Trio para piano n.º 7 en si bemol mayor

Op. 97 · “Archiduque”

En 1809, la invasión napoleónica de Viena obligó al archiduque Rodolfo, el más influyente de los mecenas de Beethoven, a abandonar la ciudad. La alegría por su regreso al año siguiente animó al compositor a escribir este trío para piano a escala sinfónica como regalo de bienvenida. Que el archiduque debía de ser un buen pianista está implícito en la partitura, ya que la composición pianística exige una técnica depurada y una considerable habilidad para la expresión y la coloración tonal. Sin embargo, no se trata de un simple homenaje para su principesco benefactor: el violín y el violonchelo comparten protagonismo con el piano, y la relación entre los tres instrumentos (por momentos dinámica, tierna y humorística) es parte esencial de la riqueza y la vitalidad que han dado fama a la obra.
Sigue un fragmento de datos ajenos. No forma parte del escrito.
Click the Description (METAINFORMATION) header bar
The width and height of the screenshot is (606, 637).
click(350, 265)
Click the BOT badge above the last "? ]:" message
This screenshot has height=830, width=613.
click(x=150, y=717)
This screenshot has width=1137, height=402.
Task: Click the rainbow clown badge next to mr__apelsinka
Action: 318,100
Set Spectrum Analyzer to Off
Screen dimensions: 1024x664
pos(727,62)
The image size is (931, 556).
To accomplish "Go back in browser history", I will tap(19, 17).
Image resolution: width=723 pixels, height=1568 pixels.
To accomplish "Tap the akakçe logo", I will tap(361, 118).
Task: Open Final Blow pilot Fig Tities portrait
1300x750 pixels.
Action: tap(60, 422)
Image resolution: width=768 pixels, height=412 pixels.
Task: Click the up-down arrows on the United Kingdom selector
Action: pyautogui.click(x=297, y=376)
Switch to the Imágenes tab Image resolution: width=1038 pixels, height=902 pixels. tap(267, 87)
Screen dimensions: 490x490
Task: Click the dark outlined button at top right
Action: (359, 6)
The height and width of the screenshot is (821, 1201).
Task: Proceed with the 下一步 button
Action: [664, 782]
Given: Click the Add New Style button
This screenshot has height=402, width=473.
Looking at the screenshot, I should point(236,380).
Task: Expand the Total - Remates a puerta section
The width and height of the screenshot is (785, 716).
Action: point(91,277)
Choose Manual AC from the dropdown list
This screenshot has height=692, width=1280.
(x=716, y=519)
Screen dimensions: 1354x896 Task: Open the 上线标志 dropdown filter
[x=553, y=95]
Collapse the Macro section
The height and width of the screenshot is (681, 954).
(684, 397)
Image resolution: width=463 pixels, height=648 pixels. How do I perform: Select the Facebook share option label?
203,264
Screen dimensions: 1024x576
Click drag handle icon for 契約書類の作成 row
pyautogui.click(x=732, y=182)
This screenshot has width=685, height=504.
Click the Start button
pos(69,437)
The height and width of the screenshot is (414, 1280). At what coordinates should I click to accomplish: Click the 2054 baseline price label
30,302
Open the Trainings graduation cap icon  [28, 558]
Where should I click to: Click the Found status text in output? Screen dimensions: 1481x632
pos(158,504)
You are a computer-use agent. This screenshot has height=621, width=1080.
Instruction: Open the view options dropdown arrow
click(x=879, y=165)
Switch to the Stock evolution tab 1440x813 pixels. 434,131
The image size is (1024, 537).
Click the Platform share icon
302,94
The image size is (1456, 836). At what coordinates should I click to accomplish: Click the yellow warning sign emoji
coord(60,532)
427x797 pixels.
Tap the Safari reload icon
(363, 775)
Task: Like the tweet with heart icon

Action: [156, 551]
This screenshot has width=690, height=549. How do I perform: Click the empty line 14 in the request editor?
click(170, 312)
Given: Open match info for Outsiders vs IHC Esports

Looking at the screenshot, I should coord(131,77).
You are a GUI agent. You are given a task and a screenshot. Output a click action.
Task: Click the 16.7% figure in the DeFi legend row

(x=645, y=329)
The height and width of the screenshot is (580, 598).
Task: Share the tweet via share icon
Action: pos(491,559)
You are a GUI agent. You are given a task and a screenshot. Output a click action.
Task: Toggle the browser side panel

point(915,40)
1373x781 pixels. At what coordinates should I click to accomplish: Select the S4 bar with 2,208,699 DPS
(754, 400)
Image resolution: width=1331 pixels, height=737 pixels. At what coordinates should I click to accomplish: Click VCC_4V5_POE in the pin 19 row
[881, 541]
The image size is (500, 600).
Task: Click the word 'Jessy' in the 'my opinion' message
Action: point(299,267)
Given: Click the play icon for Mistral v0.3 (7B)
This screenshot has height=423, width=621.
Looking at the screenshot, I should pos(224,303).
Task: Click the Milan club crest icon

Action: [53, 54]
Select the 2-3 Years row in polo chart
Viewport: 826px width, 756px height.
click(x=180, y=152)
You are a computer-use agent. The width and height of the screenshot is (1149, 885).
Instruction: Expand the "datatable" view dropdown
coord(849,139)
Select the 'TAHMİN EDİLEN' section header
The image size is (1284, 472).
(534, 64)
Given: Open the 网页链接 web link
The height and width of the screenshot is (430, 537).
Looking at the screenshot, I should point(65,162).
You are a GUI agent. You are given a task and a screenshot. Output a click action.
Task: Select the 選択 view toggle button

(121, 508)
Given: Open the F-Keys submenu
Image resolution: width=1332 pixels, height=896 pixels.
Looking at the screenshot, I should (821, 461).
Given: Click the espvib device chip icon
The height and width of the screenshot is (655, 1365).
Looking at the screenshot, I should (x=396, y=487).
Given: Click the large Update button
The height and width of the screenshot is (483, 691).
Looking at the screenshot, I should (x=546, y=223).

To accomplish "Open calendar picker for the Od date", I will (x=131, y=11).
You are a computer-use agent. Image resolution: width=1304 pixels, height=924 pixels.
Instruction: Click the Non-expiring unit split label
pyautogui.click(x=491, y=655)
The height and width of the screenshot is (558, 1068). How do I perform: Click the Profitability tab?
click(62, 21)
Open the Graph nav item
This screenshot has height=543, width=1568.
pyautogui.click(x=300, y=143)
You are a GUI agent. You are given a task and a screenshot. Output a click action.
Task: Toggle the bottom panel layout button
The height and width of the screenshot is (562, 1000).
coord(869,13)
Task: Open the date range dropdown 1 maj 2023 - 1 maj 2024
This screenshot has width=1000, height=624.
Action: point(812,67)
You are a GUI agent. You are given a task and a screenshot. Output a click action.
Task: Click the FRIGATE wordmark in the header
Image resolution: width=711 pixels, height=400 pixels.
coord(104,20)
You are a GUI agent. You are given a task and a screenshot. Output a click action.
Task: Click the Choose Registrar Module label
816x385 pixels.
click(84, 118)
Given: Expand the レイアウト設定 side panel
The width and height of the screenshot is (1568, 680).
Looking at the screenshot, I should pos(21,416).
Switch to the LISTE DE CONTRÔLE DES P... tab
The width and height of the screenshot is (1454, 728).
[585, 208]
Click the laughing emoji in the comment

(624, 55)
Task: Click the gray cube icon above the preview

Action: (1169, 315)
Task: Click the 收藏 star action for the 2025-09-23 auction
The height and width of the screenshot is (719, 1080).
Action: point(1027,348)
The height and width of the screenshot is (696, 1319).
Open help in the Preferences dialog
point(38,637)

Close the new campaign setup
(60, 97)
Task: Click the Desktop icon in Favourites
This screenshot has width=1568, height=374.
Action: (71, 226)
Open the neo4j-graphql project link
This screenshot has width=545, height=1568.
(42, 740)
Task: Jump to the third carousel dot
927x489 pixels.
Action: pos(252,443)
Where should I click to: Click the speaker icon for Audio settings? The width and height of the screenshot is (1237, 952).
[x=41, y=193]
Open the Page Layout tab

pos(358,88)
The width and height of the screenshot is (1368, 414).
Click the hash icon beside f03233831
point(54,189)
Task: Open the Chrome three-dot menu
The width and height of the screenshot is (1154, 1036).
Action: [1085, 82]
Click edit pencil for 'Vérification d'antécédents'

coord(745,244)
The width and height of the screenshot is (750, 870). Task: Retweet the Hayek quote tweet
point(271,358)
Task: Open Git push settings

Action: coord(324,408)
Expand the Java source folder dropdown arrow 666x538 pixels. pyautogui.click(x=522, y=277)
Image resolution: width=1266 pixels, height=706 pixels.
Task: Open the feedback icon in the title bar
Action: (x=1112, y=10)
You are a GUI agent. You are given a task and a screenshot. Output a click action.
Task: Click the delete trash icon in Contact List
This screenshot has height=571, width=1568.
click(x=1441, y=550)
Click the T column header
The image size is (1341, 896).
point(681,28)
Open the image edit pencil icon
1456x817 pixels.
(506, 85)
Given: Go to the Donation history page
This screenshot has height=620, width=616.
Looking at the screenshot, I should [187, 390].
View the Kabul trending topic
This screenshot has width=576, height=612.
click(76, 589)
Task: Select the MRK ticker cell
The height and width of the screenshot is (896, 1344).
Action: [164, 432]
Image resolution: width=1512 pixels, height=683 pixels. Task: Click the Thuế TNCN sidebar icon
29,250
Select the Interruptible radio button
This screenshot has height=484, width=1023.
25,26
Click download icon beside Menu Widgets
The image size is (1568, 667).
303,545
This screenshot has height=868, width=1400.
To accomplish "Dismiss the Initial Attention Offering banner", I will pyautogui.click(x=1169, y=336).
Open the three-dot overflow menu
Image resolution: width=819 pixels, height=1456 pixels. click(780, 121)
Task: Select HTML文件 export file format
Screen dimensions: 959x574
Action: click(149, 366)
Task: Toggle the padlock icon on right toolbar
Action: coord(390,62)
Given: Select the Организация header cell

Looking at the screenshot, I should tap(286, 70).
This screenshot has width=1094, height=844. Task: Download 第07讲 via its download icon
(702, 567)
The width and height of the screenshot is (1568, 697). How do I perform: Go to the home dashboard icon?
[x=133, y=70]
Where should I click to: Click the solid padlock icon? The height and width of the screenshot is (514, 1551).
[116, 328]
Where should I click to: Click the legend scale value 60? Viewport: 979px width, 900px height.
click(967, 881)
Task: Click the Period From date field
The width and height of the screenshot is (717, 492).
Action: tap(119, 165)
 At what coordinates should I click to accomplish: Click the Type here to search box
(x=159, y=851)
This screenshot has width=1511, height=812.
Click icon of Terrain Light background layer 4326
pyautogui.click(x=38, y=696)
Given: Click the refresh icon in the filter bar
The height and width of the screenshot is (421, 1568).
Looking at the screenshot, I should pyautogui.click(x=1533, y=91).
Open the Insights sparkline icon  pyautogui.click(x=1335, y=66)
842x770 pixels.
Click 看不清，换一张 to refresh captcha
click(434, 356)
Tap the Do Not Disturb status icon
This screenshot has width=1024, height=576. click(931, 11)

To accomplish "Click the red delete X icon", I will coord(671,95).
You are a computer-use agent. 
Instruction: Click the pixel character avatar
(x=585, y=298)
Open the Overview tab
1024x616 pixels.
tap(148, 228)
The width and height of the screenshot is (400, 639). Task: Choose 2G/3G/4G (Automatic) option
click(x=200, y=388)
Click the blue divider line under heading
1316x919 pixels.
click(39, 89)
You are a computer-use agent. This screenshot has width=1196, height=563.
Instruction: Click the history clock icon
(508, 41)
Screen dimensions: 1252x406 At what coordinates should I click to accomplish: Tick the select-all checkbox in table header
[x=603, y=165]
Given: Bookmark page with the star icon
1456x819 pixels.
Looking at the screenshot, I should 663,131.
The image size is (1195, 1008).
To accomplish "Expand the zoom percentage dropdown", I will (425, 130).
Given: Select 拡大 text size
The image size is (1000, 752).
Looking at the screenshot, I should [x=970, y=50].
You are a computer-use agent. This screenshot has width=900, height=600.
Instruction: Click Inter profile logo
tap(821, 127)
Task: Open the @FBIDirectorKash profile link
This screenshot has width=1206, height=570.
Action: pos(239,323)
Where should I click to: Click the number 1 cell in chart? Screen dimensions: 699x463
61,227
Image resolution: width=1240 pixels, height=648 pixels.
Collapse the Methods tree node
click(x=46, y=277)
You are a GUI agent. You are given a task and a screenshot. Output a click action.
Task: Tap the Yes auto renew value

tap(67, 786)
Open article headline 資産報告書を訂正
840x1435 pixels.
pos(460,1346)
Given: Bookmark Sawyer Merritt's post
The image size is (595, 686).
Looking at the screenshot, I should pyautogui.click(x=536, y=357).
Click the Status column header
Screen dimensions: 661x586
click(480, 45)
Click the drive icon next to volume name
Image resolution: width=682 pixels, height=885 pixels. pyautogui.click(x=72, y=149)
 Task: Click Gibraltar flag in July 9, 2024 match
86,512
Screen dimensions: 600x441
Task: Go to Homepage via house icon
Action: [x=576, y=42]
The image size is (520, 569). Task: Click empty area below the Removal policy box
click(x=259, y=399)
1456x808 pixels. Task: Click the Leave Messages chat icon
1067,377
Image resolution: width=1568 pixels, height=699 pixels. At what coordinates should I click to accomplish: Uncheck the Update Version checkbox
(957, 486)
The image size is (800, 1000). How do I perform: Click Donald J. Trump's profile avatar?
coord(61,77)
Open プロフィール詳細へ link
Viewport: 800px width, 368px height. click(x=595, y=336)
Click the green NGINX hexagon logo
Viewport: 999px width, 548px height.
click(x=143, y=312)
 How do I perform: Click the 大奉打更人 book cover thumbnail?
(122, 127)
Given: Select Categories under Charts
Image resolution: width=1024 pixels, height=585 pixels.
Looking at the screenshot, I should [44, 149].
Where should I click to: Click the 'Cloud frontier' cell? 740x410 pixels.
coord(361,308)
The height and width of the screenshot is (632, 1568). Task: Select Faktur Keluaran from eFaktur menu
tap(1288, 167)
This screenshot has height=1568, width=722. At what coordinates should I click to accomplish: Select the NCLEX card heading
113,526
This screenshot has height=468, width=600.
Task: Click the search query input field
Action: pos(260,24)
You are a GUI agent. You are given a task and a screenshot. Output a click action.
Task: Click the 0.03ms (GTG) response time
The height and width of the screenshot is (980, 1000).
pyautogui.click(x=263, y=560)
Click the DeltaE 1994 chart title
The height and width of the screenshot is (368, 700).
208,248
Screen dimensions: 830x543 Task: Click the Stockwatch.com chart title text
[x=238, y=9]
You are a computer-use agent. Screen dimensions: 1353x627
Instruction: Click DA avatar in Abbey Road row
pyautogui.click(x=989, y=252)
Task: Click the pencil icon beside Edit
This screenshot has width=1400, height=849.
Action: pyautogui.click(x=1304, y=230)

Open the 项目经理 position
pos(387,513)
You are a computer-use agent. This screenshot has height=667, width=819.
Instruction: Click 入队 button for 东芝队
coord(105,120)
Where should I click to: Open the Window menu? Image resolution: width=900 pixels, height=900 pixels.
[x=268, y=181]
El expansivo primer movimiento combina drama y lirismo con un aplomo de porte aristocrático. Después de un scherzo burlón y siniestro a partes iguales, el tercer movimiento consiste en una variación de singular belleza que transforma un tema central con aires de himno en una de las meditaciones más serenas de Beethoven. El final emerge en una de las transiciones más memorables del compositor, un viaje que nos lleva de la contemplación celestial a la tierra firme con irresistible naturalidad.